When a line below contains the string "Select", show that line.

INPUT
==========
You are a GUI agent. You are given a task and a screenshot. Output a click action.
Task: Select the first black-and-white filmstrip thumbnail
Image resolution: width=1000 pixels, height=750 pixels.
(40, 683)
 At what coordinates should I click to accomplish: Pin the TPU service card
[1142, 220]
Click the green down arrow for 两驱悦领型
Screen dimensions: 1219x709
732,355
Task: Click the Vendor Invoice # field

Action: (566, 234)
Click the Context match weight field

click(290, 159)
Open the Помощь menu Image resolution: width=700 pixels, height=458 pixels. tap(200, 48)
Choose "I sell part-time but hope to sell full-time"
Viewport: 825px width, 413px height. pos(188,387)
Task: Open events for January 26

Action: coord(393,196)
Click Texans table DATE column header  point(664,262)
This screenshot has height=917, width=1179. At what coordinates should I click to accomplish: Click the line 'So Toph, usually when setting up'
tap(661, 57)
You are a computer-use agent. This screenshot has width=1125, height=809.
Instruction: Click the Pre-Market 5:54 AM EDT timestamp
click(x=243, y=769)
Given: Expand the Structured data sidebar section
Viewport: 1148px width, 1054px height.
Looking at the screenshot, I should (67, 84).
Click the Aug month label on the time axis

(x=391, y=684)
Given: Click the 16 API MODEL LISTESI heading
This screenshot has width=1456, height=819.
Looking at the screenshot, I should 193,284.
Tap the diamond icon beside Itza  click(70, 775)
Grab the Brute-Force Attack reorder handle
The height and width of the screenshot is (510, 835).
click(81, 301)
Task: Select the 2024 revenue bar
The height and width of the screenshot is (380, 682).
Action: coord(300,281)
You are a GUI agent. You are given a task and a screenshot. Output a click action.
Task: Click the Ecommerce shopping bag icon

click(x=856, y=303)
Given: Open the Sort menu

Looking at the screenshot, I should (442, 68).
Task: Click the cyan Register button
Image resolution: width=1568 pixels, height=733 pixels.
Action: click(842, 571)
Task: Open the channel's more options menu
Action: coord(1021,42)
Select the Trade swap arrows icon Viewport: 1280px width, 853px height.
==========
FINISHED EXERCISE
Task: Select the first black-and-white filmstrip thumbnail
Task: Select the 2024 revenue bar
Select the Trade swap arrows icon Viewport: 1280px width, 853px height.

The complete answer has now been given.